# k-Nearest Neighbors & K-Means

_Welcome back! Today we’ll build two core ML tools that you’ll use again and again._

- **k-Nearest Neighbors (kNN)** — a simple, powerful **supervised** method
- **K-Means** — a fast, practical **unsupervised** clustering method

---

## What you'll learn

- kNN intuition and how prediction works
- Distances, feature scaling, and choosing **k**
- K-Means objective and the Lloyd’s algorithm loop
- How to pick **K** (elbow & silhouette)
- Minimal, copy-pasteable code for both

---

## Requirements

- Vectors & basic distance (e.g., Euclidean)
- Train/validation/test split
- Python + NumPy/Matplotlib (optionally scikit-learn)

---

## 1) kNN — the core idea (intuition)

It works on the idea that nearby points tend to share similar labels or values.
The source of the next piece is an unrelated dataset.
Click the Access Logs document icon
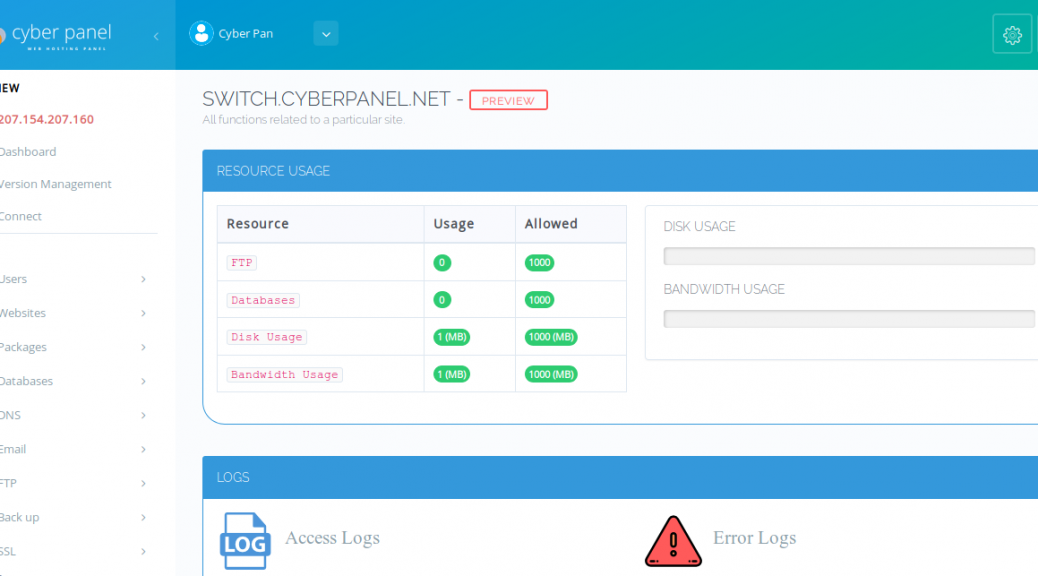Image resolution: width=1038 pixels, height=576 pixels. tap(245, 540)
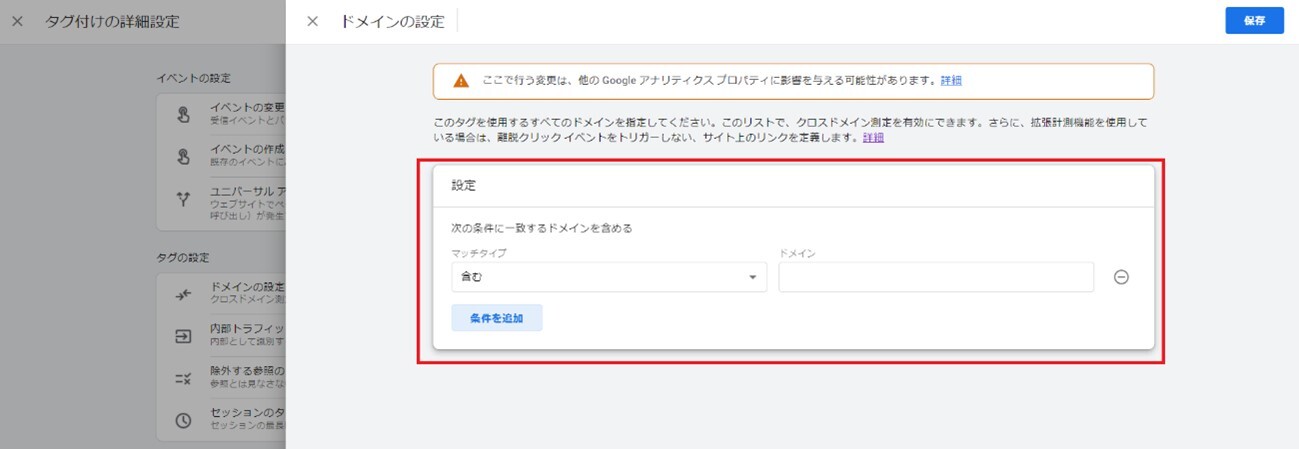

The only real knob is **k**: small k focuses on very local patterns (can overfit to noise), while larger k smooths decisions (can miss fine detail). For classification, the class with the most support among the k neighbors is chosen; for regression, the neighbors’ values are averaged. Distance-weighting lets nearer neighbors count more than farther ones.

> **“Tell me who your neighbors are, and I’ll tell you who you are.”**

For a new point $x$:

1. Find the **k closest** training points.
2. **Classification:** majority vote of their labels.
3. **Regression:** average their target values.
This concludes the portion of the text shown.